The principal question presented by this litigation concerns the character of that treaty right to take fish. Various other issues are presented, but their disposition depends on the answer to the principal question. Before answering any of these questions, or even stating the issues with more precision, we shall briefly describe the anadromous fisheries of the Pacific Northwest, the treaty negotiations, and the principal components of the litigation complex that led us to grant these three related petitions for certiorari.

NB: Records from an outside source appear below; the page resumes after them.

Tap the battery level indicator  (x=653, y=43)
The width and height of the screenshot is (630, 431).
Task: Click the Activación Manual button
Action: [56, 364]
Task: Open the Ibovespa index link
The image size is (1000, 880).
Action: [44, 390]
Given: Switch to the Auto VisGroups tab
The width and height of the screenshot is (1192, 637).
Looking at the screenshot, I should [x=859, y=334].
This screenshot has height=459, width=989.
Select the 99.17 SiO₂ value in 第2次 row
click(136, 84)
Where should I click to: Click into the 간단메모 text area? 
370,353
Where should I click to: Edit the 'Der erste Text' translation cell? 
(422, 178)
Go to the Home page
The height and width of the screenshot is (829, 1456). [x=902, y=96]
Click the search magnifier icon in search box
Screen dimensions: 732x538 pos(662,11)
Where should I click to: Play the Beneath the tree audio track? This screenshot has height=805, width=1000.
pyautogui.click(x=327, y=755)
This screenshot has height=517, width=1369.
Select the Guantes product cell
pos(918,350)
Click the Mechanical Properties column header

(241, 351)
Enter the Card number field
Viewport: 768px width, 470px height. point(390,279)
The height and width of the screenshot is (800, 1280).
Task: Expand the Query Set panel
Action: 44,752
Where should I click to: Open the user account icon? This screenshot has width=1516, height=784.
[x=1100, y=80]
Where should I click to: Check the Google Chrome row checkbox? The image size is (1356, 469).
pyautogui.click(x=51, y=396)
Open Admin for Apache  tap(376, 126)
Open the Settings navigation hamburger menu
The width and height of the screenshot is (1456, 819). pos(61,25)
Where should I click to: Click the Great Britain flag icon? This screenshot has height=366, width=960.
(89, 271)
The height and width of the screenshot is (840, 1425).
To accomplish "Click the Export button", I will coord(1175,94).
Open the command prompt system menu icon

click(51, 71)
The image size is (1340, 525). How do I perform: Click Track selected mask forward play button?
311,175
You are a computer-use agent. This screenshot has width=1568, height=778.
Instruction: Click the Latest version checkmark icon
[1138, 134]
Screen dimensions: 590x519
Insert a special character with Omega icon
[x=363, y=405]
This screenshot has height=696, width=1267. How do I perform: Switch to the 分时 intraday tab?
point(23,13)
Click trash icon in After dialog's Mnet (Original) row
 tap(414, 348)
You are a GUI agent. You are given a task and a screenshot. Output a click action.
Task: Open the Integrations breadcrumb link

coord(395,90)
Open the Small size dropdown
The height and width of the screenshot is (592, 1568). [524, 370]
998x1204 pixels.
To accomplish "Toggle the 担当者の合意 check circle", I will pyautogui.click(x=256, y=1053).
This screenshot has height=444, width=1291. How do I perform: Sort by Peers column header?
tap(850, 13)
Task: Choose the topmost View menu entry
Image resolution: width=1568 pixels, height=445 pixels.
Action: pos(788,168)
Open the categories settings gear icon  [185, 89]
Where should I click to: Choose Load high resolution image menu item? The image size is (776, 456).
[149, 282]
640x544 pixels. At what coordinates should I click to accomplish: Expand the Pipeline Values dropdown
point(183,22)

Anadromous fish hatch in fresh water, migrate to the ocean where they are reared and reach mature size, and eventually complete their life cycle by returning to the fresh-water place of their origin to spawn. Different species have different life cycles, some spending several years and traveling great distances in the ocean before returning to spawn and some even returning to spawn on more than one occasion before dying. 384 F.Supp. 312, 384, 405. See Comment, State Power and the Indian Treaty Right to Fish, 59 Calif.L.Rev. 485, 501, and n. 99 (1971). The regular habits of these fish make their "runs" predictable; this predictability in turn makes it possible for both fishermen and regulators to forecast and to control the number of fish that will be caught or "harvested." Indeed, as the terminology associated with it suggests, the management of anadromous fisheries is in many ways more akin to the cultivation of "crops"—with its relatively high degree of predictability and productive stability, subject mainly to sudden changes in climatic patterns—than is the management of most other commercial and sport fisheries. 384 F.Supp., at 351, 384.
Regulation of the anadromous fisheries of the Northwest is nonetheless complicated by the different habits of the various species of salmon and trout involved, by the variety of methods of taking the fish, and by the fact that a run of fish may pass through a series of different jurisdictions.3 Another complexity arises from the fact that the State of Washington has attempted to reserve one species, steelhead trout, for sport fishing and therefore conferred regulatory jurisdiction over that species upon its Department of Game, whereas the various species of salmon are primarily harvested by commercial fishermen and are managed by the State's Department of Fisheries. Id., at 383-385, 389-399. Moreover, adequate regulation not only must take into...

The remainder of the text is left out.